Today’s Wonder of the Day was inspired by Jaye. Jaye Wonders, “How hot does lava get?” Thanks for WONDERing with us, Jaye!

Volcanoes are like huge valves that release pressure from deep inside Earth. When they erupt, they remind us of how powerful the forces are that continually reshape Earth.

Deep inside Earth (90 miles or more), temperatures get hot enough to melt rock. This molten rock is called magma. When it liquefies, it begins to float toward the surface of Earth.

If it breaks through Earth's surface, it is then called lava. Although lava can be spewed into the air through a volcanic eruption, it's more common for lava to flow from a volcano through cracks called fissures.

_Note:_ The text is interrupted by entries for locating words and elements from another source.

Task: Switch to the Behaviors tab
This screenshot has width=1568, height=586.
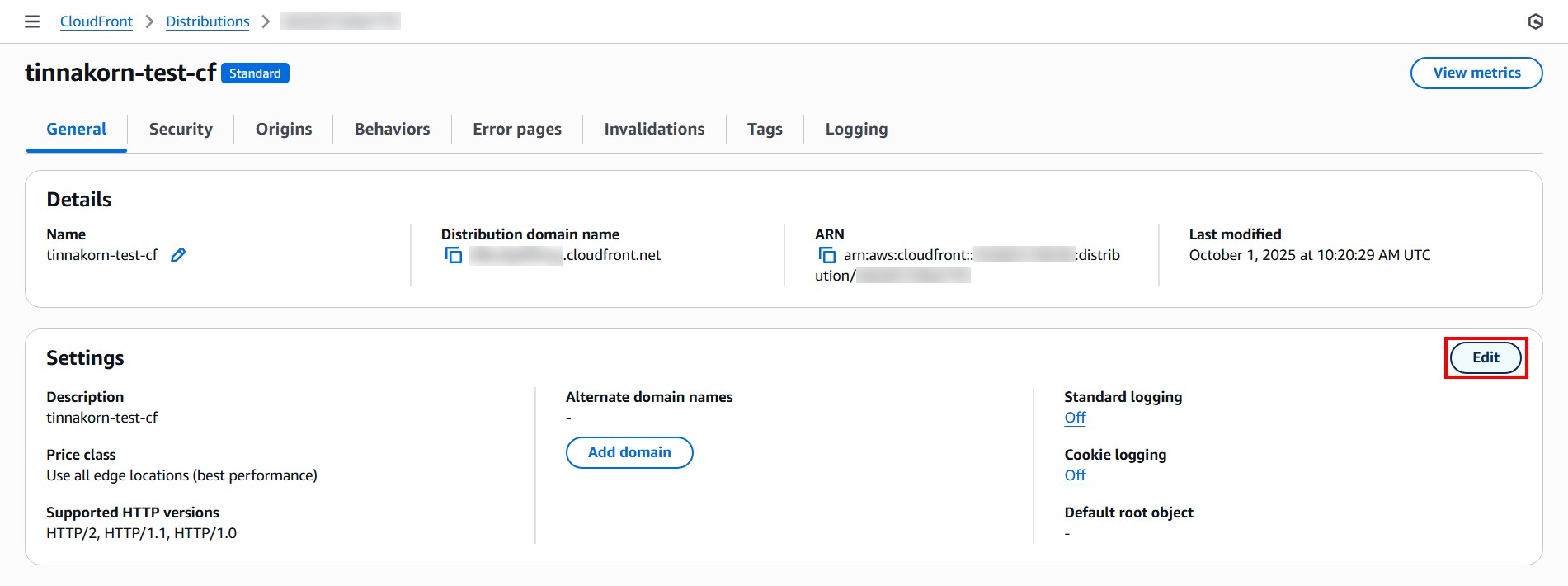Action: point(393,129)
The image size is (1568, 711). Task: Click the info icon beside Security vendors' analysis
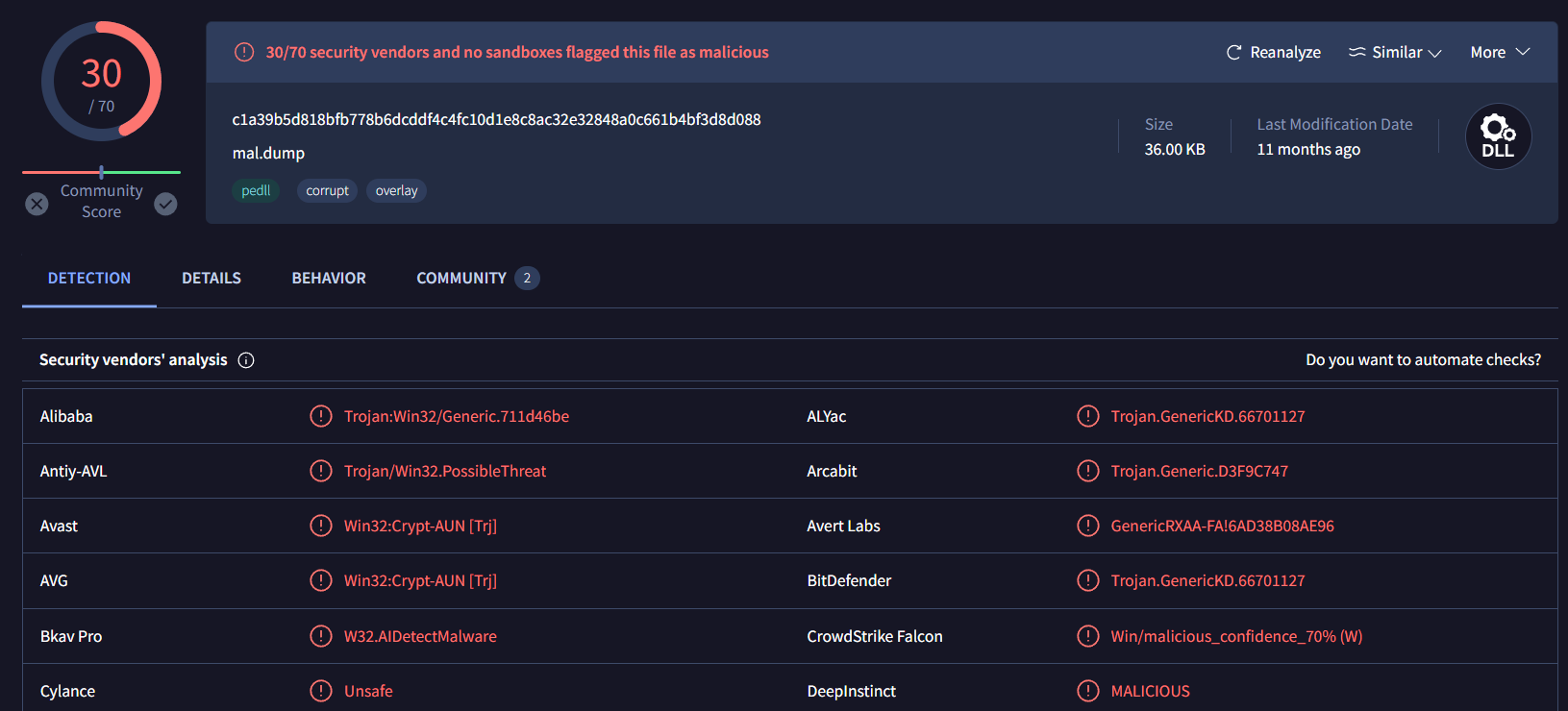tap(246, 360)

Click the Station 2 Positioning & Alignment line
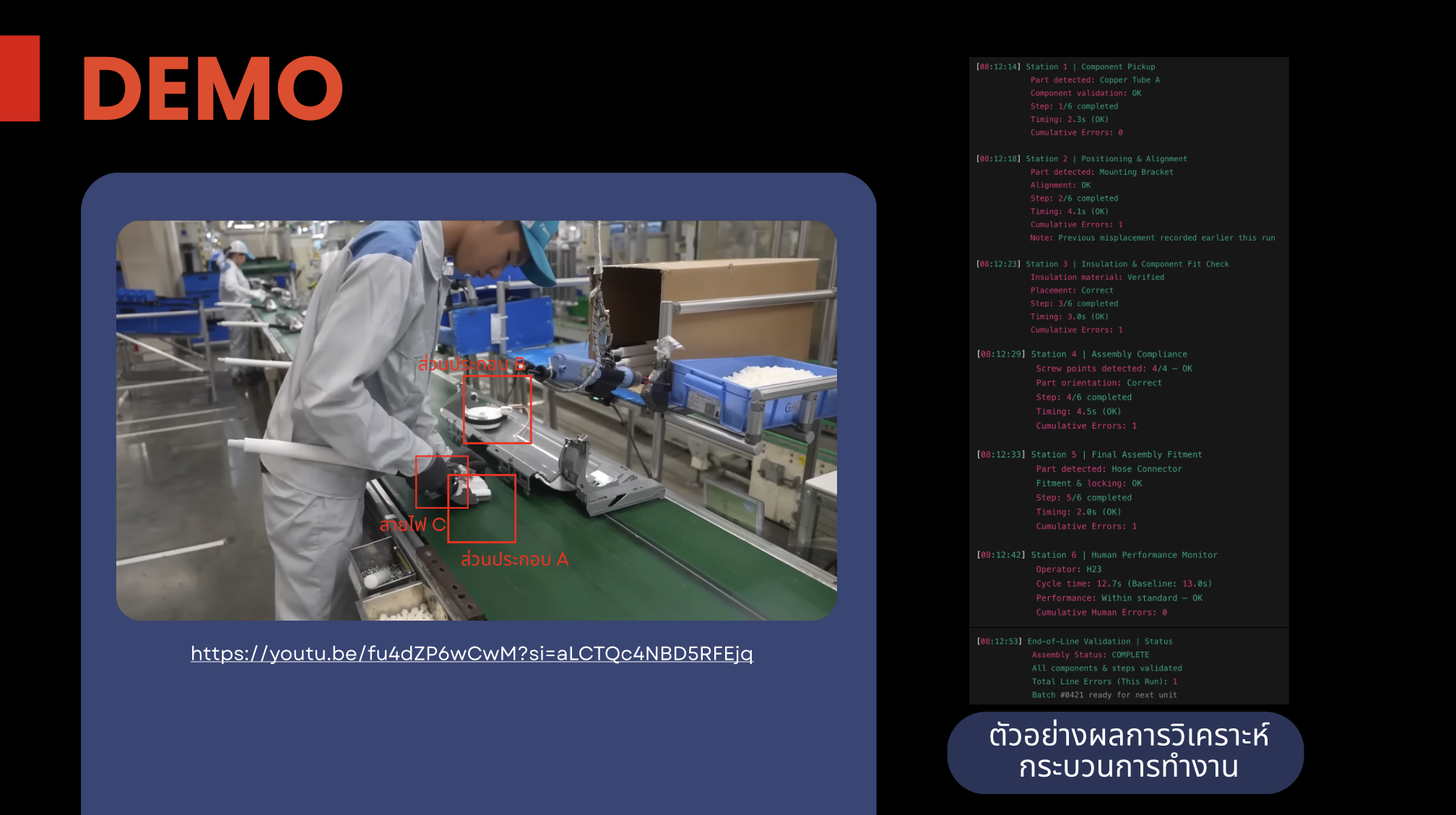[1081, 159]
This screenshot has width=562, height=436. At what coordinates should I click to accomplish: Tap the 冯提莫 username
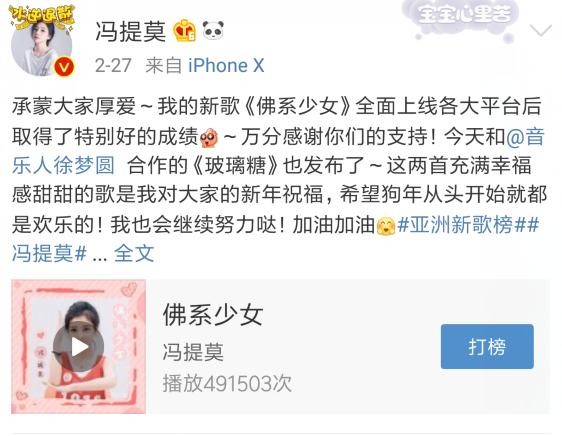click(131, 32)
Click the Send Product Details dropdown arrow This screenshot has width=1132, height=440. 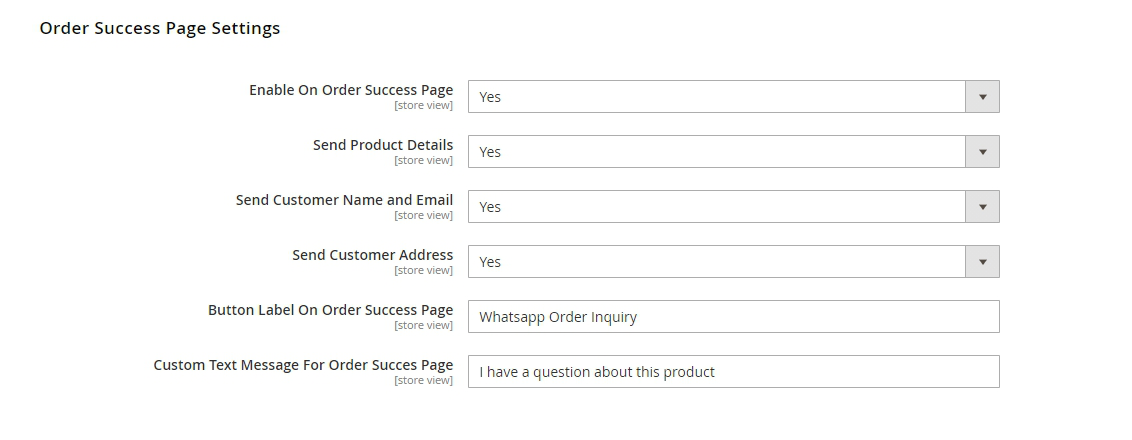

Lava is made up of mostly silicon and oxygen. As lava escapes and travels before cooling, it often mixes with other elements, such as iron, magnesium, potassium, and calcium.

When lava first breaks through Earth's surface, it is an extremely hot liquid. On average, fresh lava can be between 1,300° F and 2,200° F (700° and 1,200° C)! Depending on its exact temperature, fresh lava usually glows either orange/red (cooler) or white (hotter).

Eventually, lava cools and returns to solid rock again. However, some forms of lava can flow great distances before cooling enough to solidify. The word lava comes from the Italian word for “stream."

Although popular movies may make you worry about the deadly power of lava flows, they usually move slowly enough to give people plenty of time to get out of the way. It's rare for anyone to die as a direct result of a lava flow, but it can be extremely damaging to land and property in its path.

Active lava flows at volcanoes might move several feet per minute when hot. As the lava flows cool, they slow down to a rate of only a few feet per day.

Geologists in Hawaii keep a close watch on active lava flows. They use handheld global positioning system (GPS) receivers to map lava flows as accurately as possible.

The GPS receivers use radio waves from satellites orbiting Earth to pinpoint locations within 15 feet. In this way, geologists can monitor lava flows that may be advancing toward areas where people live.